La dernière fois qu’un tel événement s’est produit, en 2020, il s’agissait d’une grande première pour la Citadelle de Besançon. Mais bien qu’elle ne soit pas inédite, la naissance de ce petit langur de François est exceptionnelle à plus d’un titre.

Espèce unique en France

A nouveau, un petit langur de François est donc né au Jardin zoologique du Muséum de Besançon. Il a pointé le bout de son nez il y a quelques semaines et est le fruit des amours de la femelle Ping, âgée de 6 ans et du mâle Johan, 16 ans, tous deux nés au Royaume-Uni et arrivés à la Citadelle respectivement en 2018 et 2012.

« Actuellement, le petit et sa maman ne sont visibles par les visiteurs que quelques minutes par jour, sous surveillance des équipes vétérinaires de la Citadelle et si les conditions climatiques le permettent », explique Besançon sur Facebook.

Le petit – dont on ignore encore le sexe – est né tout roux, à la différence de ses parents qui sont noirs. Il deviendra progressivement de la même couleur que les adultes au bout de quelques semaines.
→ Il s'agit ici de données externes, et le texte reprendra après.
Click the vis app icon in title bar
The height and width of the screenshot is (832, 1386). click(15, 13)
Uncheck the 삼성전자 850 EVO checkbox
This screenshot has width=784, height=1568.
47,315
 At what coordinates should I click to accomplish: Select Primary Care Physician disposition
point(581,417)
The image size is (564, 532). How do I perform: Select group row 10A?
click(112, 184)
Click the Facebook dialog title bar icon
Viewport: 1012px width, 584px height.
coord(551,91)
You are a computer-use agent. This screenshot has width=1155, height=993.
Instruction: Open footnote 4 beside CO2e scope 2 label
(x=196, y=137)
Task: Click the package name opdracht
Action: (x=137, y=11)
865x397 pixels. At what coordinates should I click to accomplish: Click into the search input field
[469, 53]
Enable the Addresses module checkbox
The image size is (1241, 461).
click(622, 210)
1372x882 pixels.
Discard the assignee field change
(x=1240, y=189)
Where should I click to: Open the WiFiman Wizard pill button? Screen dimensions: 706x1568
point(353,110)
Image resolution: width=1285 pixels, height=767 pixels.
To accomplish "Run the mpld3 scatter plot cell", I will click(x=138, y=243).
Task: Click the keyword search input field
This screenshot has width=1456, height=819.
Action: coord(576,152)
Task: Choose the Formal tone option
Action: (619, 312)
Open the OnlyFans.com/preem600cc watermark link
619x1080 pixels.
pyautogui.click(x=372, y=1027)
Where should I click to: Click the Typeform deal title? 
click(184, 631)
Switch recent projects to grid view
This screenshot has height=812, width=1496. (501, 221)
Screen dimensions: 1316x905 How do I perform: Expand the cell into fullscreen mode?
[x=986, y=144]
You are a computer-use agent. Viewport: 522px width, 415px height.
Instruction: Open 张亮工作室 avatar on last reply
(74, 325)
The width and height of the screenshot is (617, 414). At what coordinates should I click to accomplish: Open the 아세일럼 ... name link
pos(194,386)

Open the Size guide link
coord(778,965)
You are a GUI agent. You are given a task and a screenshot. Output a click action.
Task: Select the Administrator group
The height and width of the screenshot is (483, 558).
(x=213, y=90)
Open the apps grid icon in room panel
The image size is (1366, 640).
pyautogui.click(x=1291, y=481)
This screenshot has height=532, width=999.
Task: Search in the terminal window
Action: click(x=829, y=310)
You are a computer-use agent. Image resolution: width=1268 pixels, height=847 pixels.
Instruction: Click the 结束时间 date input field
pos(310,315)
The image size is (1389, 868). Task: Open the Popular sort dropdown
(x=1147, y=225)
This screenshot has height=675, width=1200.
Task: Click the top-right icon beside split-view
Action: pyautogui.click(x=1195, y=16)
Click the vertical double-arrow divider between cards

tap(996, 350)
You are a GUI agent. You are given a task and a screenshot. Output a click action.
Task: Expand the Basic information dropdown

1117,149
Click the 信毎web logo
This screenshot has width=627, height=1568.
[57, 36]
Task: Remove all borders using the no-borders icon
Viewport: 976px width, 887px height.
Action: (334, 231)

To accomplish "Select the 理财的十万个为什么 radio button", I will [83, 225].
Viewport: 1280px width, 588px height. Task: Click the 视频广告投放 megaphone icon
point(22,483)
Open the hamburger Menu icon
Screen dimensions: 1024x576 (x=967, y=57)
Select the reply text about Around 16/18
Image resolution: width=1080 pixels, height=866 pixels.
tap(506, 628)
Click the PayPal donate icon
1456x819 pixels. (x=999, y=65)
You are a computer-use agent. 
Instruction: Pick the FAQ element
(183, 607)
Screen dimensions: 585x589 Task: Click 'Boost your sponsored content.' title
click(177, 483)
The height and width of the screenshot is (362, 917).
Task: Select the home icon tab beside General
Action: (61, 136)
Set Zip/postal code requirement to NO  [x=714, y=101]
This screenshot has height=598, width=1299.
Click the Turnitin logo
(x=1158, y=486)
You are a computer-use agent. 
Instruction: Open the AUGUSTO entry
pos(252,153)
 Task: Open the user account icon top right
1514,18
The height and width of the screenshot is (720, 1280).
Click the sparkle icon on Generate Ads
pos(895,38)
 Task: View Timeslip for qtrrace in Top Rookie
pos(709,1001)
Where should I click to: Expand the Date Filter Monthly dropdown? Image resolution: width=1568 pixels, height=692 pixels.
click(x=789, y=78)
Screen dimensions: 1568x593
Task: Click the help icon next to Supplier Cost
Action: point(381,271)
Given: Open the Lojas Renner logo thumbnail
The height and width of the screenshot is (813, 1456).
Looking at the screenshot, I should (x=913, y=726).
Le premier petit du couple, Bao, est quant à lui toujours présent. Le groupe de langurs de François de Besançon se compose donc désormais de 4 individus.

Cette espèce de primate est rarissime : en France, on ne peut en voir qu’à Besançon et seuls 43 langurs de François vivent en parcs animaliers en Europe, et 139 dans le monde.

« Depuis un an, il s’agit de la troisième naissance en Europe et de la cinquième dans le monde », ajoute la Citadelle de Besançon.

Primate très menacé

Cette naissance est d’autant plus exceptionnelle qu’elle concerne une espèce rare en parc zoologique, mais également dans la nature.

Classé « en danger » d’extinction par l’Union internationale pour la conservation de la nature (UICN), ce petit primate a vu ses populations sauvages fortement décliner au cours des dernières décennies. On estime qu’il a perdu 50 % de ses effectifs au cours des trois dernières générations, soit en l’espace de 36 ans.

Aujourd’hui, il resterait moins de 2000 langurs de François dans la nature et les populations continuent de diminuer. Au Vietnam, il ne reste déjà plus que 200 individus seulement.

La principale raison de ce déclin, c’est le braconnage dont il est victime Contrairement à d’autres petits primates – comme les gibbons – dont les parents sont tués pour capturer les petits et les vendre comme animaux de compagnie, les langurs de François sont surtout cibler pour les médecines traditionnelles asiatiques et, dans une moindre mesure, pour leur viande.

Ils sont aussi menacés par la destruction de leur habitat naturel au profit du développement de l’agriculture. Résultat, les populations vivent en petits groupes éloignés les uns des autres, ce qui risque de favoriser la consanguinité et d’appauvrir le patrimoine génétique de l’espèce.

Le langur de François dans la nature

Ce petit primate tient son nom d’un consul de France qui se trouvait en poste dans le Sud de la Chine au 19e siècle, et son nom scientifique est Trachypithecus francoisi. Il est originaire des collines karstiques de Chine et du Vietnam et se distingue des autres langurs par son épaisse fourrure noire soulignée au niveau des joues par deux bandes blanches, comme de longs favoris.

Le langur de François vit en groupe d’une douzaine d’individus mené par des femelles. Ce sont elles qui élèvent les petits, toutes ensembles. « Tous vivent dans des grottes creusées par les pluies dans les falaises de calcaire, et se nourrissent essentiellement de feuilles, bourgeons, écorces et racines », complète Besançon.